= Beginning of Section =

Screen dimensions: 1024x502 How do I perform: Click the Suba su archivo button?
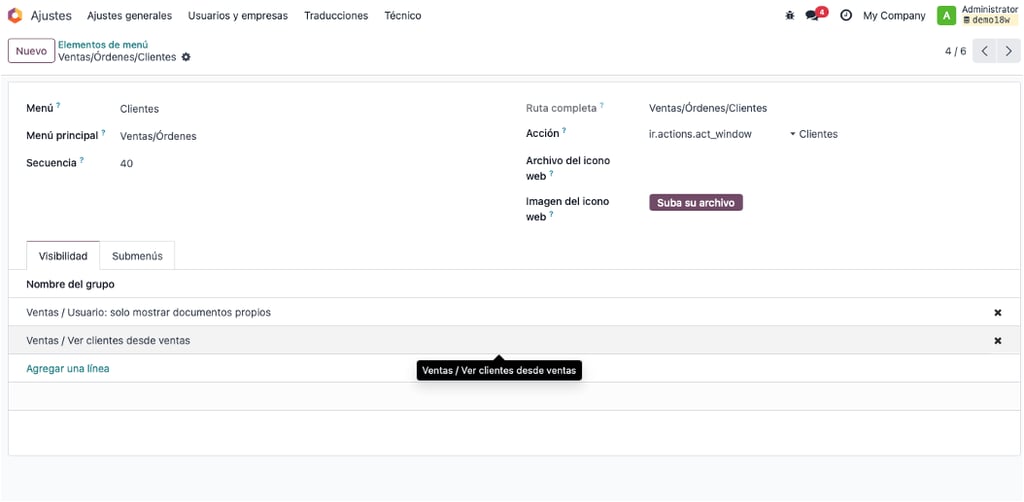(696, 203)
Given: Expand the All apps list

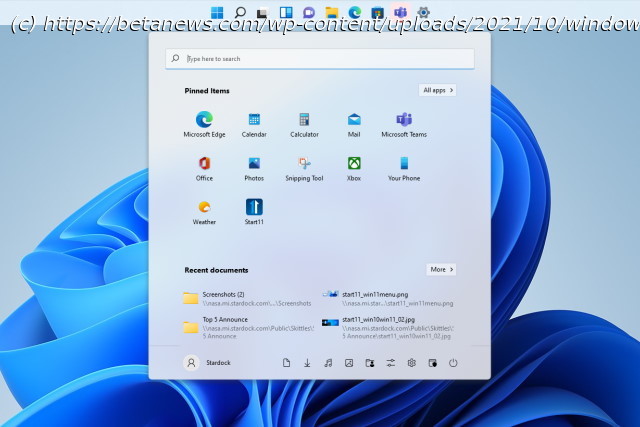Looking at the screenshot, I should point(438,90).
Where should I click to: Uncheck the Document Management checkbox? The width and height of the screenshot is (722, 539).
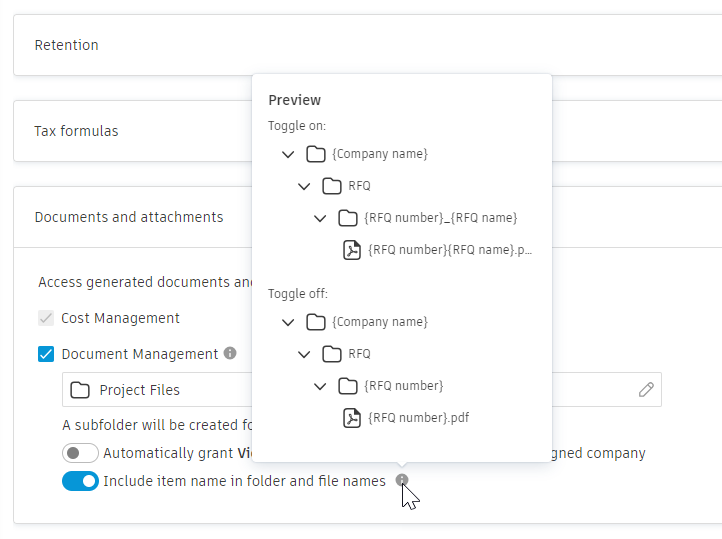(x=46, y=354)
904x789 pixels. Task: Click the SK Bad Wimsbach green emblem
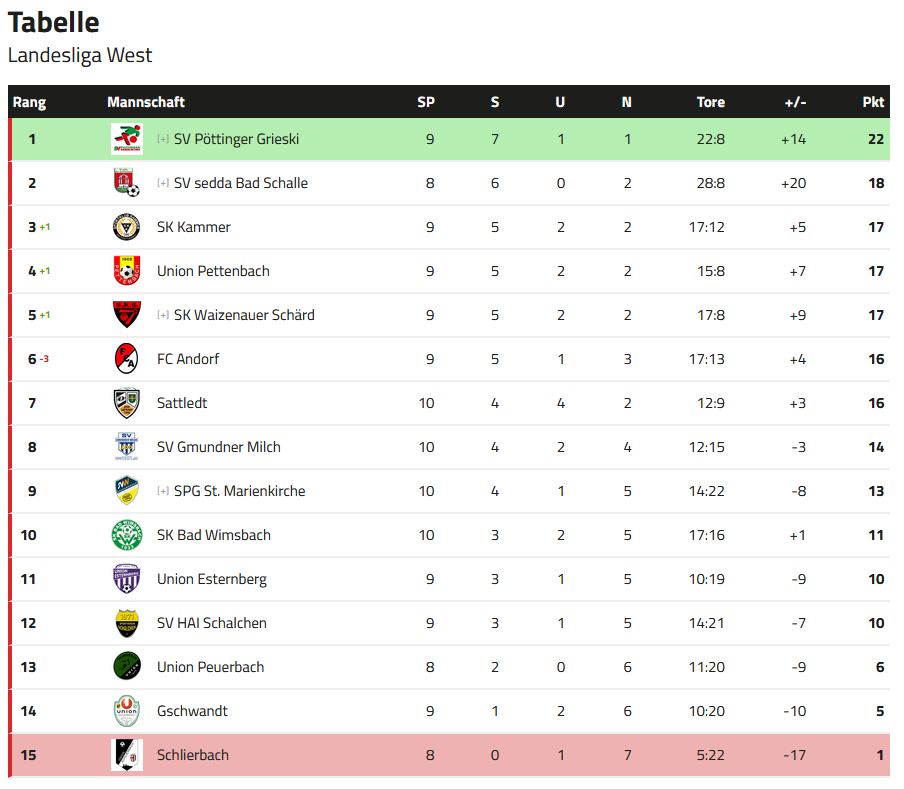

= End of Section =

▸ **DESCRIPTION OF THE TASK**
Print each record as it appears above, dropping every picture from the copy.

▸ **WRITTEN SOLUTION**
Screen dimensions: 1024x502 How do I perform: Click the Suba su archivo button?
(696, 203)
Given: Expand the All apps list

Looking at the screenshot, I should point(438,90).
Where should I click to: Uncheck the Document Management checkbox? The width and height of the screenshot is (722, 539).
(x=46, y=354)
904x789 pixels. Task: Click the SK Bad Wimsbach green emblem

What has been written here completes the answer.